Stasha must care for: the funny, the future, the bad.
It’s 1944 when the twin sisters arrive at Auschwitz with their mother and grandfather. In their benighted new world, Pearl and Stasha Zagorski take refuge in their identical natures, comforting themselves with the private language and shared games of their childhood.
As part of the experimental population of twins known as Mengele’s Zoo, the girls experience privileges and horrors unknown to others, and they find themselves changed, stripped of the personalities they once shared, their identities altered by the burdens of guilt and pain.

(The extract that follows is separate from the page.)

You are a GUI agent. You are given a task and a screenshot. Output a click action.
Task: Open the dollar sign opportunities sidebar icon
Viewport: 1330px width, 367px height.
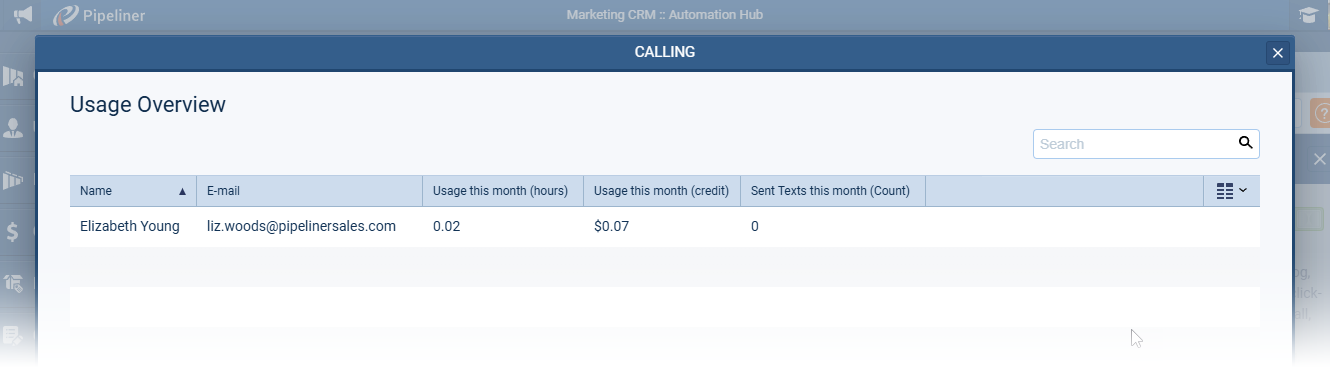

That winter, at a concert orchestrated by Mengele, Pearl disappears. Stasha grieves for her twin, but clings to the possibility that Pearl remains alive. When the camp is liberated by the Red Army, she and her companion Feliks–a boy bent on vengeance for his own lost twin–travel through Poland’s devastation. Undeterred by injury, starvation, or the chaos around them, motivated by equal parts danger and hope, they encounter hostile villagers, Jewish resistance fighters, and fellow refugees, their quest enabled by the notion that Mengele may be captured and brought to justice within the ruins of the Warsaw Zoo. As the young survivors discover what has become of the world, they must try to imagine a future within it.
A superbly crafted story, told in a voice as exquisite as it is boundlessly original, Mischling defies every expectation, traversing one of the darkest moments in human history to show us the way toward ethereal beauty, moral reckoning, and soaring hope.